**課題:**
「阿鼻叫喚」を扱った抜粋のうち、「しかし、母上の厳しい誡めを受け、」から「今、文庫になって私の手元に「往生要集」がある。」までを一字も変えずに再掲せよ。

**抜粋:**
そして今回は、表題の通り「阿鼻叫喚」という言葉。
「阿鼻叫喚」とは4文字熟語で、「阿鼻」と「叫喚」から成る。
「阿鼻」は仏教で説く八熱地獄の無間地獄。
現世で父母を殺すなど最悪の大罪を犯した者が落ちて、猛火に身を焼かれる地獄。
「叫喚」は泣き叫ぶこと。
つまり、阿鼻叫喚とは、非常な辛苦の中で号泣し救いを求めるさま。
地獄に落ちた亡者が、責め苦に堪えられずに大声で泣きわめくような状況の意から、
非常に悲惨でむごたらしいさま。
・・・うむうむ、何となく分かっていた。
ただ、源信和尚の「往生要集」を手にとってみて色々と考えた。
葬祭ディレクター試験の勉強にも関係しているので、かいつまんで復習を。
源信和尚は、朱雀天皇の天慶5年(942年) に奈良県に生まれる。
幼くして比叡山に登り、忽ち(たちまち)にして英才の誉れを得る。
しかし、母上の厳しい誡めを受け、
その後は名利を遠ざけて横川(よかわ)の恵心院にこもり、
只管(ひたすら)、仏道修行に励んだ・・・と、
私が習った中央仏教学院の「真宗1」の教科書に載っている。
※余談だが、忽ち(たちまち)や只管(ひたすら)は、知っていたら葬祭Dに有利。
彼の著述は八十部以上に及んでいるらしいのだが、
代表作は何と言っても、「往生要集」三巻・十章である。
源信和尚44歳の時の作品だ。
今、文庫になって私の手元に「往生要集」がある。
千年の時を跨いで、文庫という形で手に入る。
素晴らしいことではないか。

**提供情報:**
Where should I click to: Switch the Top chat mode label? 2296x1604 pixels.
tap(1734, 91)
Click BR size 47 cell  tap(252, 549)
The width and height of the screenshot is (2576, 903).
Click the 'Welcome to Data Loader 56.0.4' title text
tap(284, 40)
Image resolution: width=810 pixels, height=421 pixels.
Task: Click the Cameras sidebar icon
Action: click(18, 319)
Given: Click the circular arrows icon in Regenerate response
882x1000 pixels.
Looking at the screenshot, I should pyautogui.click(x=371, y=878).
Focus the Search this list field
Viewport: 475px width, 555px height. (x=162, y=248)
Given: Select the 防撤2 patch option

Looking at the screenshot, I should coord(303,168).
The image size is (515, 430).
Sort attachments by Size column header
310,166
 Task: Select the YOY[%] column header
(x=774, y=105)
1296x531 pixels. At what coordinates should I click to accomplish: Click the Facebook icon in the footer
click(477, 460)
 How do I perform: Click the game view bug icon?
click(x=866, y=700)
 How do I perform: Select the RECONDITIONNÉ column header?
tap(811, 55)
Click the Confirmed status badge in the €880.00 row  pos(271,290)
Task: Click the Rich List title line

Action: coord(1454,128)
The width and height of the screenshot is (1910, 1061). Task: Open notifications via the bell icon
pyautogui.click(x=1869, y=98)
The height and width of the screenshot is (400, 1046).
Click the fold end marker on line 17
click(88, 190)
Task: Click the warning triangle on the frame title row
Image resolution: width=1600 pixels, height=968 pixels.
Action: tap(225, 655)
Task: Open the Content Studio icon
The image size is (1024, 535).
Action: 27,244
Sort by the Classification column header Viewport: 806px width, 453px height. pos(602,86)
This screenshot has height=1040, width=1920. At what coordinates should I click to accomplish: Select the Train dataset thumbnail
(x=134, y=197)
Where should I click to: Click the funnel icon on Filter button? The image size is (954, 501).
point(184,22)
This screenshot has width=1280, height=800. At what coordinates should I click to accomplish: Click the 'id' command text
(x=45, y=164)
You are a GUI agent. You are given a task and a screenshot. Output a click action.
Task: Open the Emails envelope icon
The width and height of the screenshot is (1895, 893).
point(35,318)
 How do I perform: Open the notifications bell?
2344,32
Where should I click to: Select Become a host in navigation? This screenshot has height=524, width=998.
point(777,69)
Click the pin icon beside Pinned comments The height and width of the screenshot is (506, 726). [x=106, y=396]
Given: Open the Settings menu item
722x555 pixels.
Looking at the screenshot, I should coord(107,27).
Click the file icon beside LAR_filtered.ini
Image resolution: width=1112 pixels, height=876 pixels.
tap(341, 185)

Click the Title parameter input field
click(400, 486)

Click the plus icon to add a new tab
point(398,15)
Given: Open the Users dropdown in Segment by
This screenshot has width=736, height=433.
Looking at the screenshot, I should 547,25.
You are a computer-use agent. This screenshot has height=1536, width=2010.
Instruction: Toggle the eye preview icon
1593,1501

**解答:**
しかし、母上の厳しい誡めを受け、
その後は名利を遠ざけて横川(よかわ)の恵心院にこもり、
只管(ひたすら)、仏道修行に励んだ・・・と、
私が習った中央仏教学院の「真宗1」の教科書に載っている。
※余談だが、忽ち(たちまち)や只管(ひたすら)は、知っていたら葬祭Dに有利。
彼の著述は八十部以上に及んでいるらしいのだが、
代表作は何と言っても、「往生要集」三巻・十章である。
源信和尚44歳の時の作品だ。
今、文庫になって私の手元に「往生要集」がある。